Turn the items from the start of the records through the line containing "coord(333,207)" into a two-column CSV with the columns item_text and answer, one row per item. Put each value in a single quoted field with line breaks replaced by spaces, and leave out the pictures.

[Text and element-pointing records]
::::::::::

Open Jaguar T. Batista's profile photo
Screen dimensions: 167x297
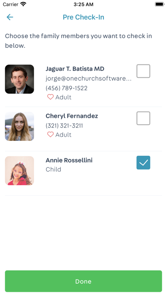pyautogui.click(x=20, y=79)
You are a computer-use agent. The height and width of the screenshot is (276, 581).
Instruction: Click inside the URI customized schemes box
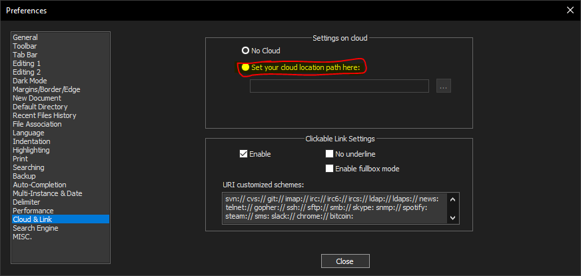coord(333,207)
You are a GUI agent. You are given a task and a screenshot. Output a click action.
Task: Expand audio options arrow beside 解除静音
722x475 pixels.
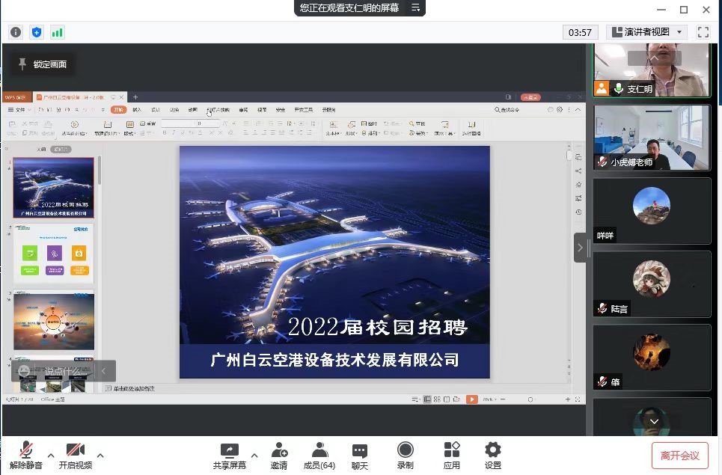click(x=51, y=455)
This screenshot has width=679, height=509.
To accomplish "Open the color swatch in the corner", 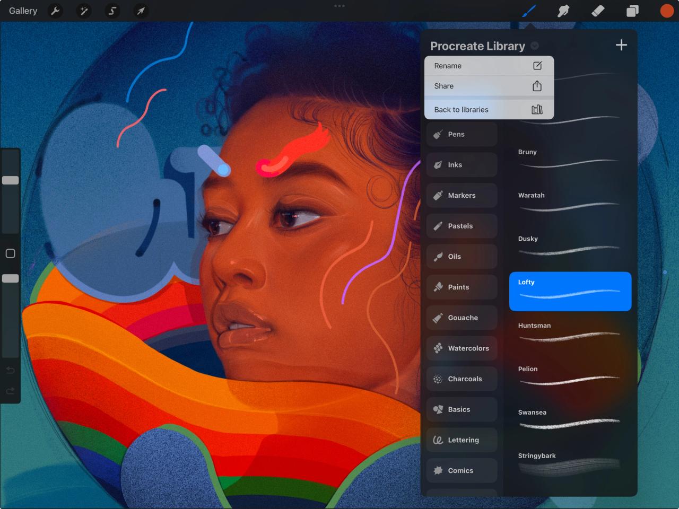I will 666,11.
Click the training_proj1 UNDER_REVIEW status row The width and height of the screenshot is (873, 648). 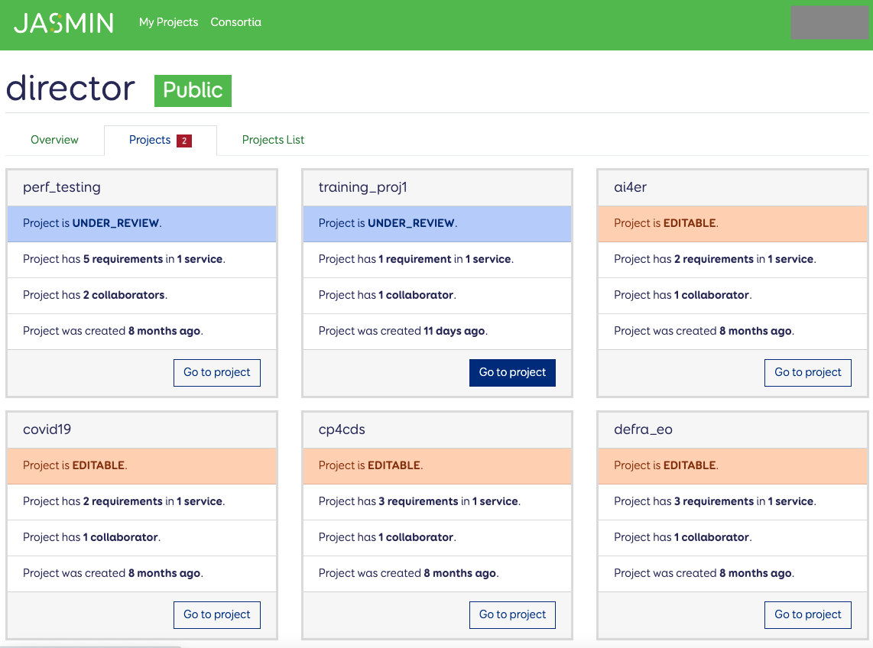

::::::::::

**EXERCISE SOLUTION**
item_text,answer
"Open Jaguar T. Batista's profile photo Screen dimensions: 167x297","pyautogui.click(x=20, y=79)"
"You are a computer-use agent. The height and width of the screenshot is (276, 581). Instruction: Click inside the URI customized schemes box","coord(333,207)"